La crise du coronavirus que nous traversons replace sur le devant de la scène l’Organisation mondiale de la santé (OMS).

Revenons un siècle en arrière, lorsqu’en 1918-1919, l’épidémie de « grippe espagnole » tuait entre 30 et 50 millions de personnes dans le monde en deux ans, soit environ quatre à cinq fois plus que la Première Guerre mondiale. Cette « grippe espagnole », avec un taux de mortalité élevé de 5 %, a submergé les systèmes de santé occidentaux et décimé les populations européennes et américaines, déjà fragilisées par le premier conflit mondial. Beaucoup de villes occidentales ont été paralysées et les infrastructures sanitaires débordées.

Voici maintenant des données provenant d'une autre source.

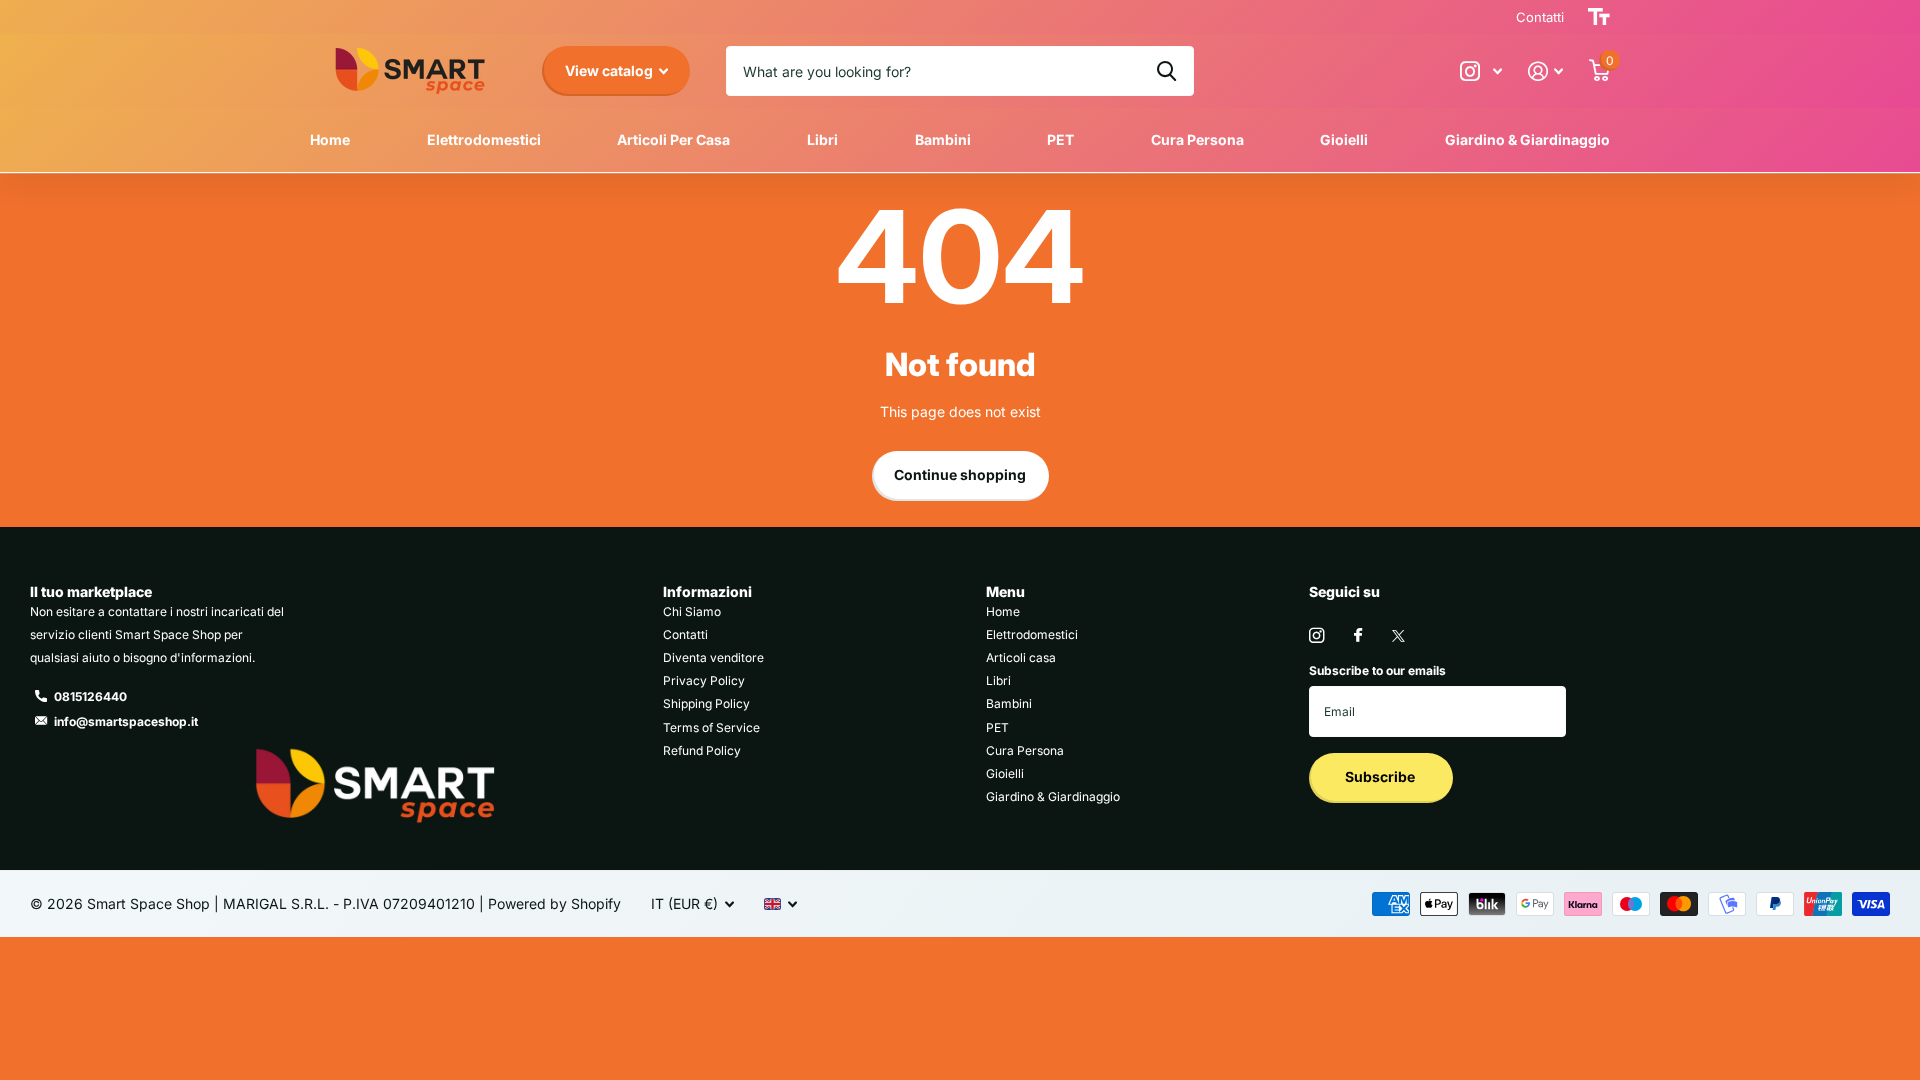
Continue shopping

En 1919, c’est d’ailleurs cette épidémie qui pousse la Société des Nations (SDN) nouvellement créée à instaurer en son sein un Comité d’hygiène, ancêtre de l’OMS.

Mise en place en 1948 en tant qu’institution spécialisée des Nations unies, cette organisation émanant de l’Organisation des Nations unies a pour objectif initial de mener tous les peuples du monde au niveau de santé le plus élevé possible, la santé étant définie comme un « état de complet bien-être physique, mental et social ». L’organisation compte actuellement 193 États membres.

D’un montant d’environ 2 milliards de dollars par an, le budget de l’OMS est constitué de contributions des États membres mais depuis les années 1990 aussi d’autres donateurs. Cette évolution de son financement est lourdement critiquée : selon ses détracteurs, elle n’est pas sans impact sur son action et sa gestion de crises comme celle que nous connaissons aujourd’hui.

Son image écornée par une mauvaise gestion

Dans le passé, l’OMS a contribué à d’importantes avancées en matière de santé dans le monde. En 1977, elle publie une liste de « 200 médicaments essentiels », génériques reconnus pour leur efficacité. En 1978, son Directeur général (DG) le Danois Halfdan Mahler, fait adopter par l’organisation et par l’Unicef le principe du droit d’égal accès pour tous aux soins de santé primaires.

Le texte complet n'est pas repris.